Le Code du travail ne définit pas davantage de sanction en l’absence de mise en place d’accord ou de rédaction d’une charte. 

FOMO

Issu de l'anglais "Fear of Missing Out", cet acronyme désigne la peur de rater quelque chose donnant une occasion d'interagir, notamment sur les réseaux sociaux (une information, un événement, un post) et provoquant une forte anxiété.

INFOBÉSITÉ

Désigne l'excès d'informations qu'une personne ne peut traiter ou supporter sans nuire à elle-même ou à son activité.

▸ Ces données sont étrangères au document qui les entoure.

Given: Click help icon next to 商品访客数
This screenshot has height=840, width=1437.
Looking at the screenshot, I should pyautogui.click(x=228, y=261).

Une surcharge d’informations qui crée un sentiment de pression permanente.

JOMO

Terme inventé en 2018 par le New York Times en réponse au FOMO. Acronyme de "Joy of Missing out", il désigne la joie suscitée par le fait de manquer une information, d'ignorer la pression des réseaux sociaux, de résister aux notifications et autres sollicitations numériques et sociales.


MULTITASKING

Terme anglophone qui prend sa source dans l’ingénierie informatique, désignant un type de système d’exploitation dit multitâche, capable de traiter en même temps plusieurs programmes informatiques. Il a ensuite été projeté sur l’humain, désignant le fait de pratiquer plusieurs activités en même temps et plus précisément d’utiliser plusieurs moyens de communication de manière simultanée. 


NOMOPHOBIE

Mot inventé en 2008 désignant une phobie liée à la peur excessive d'être séparé de son téléphone mobile ou de ne plus être en capacité de l'utiliser (pas de batterie, de chargeur, de réseau...).


OVERSHARING

L’overshare c’est la tendance à tout partager sur les réseaux sociaux.


PHUBBING

Mot inventé en 2012 à partir de "phone" et de "snubbing" (snober, ignorer), en français, "télésnober". Il désigne l'acte de consulter son téléphone en ignorant les personnes physiquement présentes autour de soi et en coupant toute communication avec elles. Celui qui se comporte de la sorte est appelé un "phubber".

TECHNOSTRESS

Il s'agit du stress induit chez une personne par une utilisation des "technologies de l'information et de la la communication" (TIC, le numérique donc) excessive en regard de ses possibilités d'adaptation. 


VIBRATIONS FANTÔMES

On appelle le syndrome des vibrations fantômes la sensation tactile que le téléphone mobile vibre, sans que cela n’ait réellement lieu. Cela peut se produire à tout moment et semble complètement réaliste. Pour la personne qui les ressent, il paraît invraisemblable que cette activation du téléphone mobile ne soit qu’une hallucination tactile.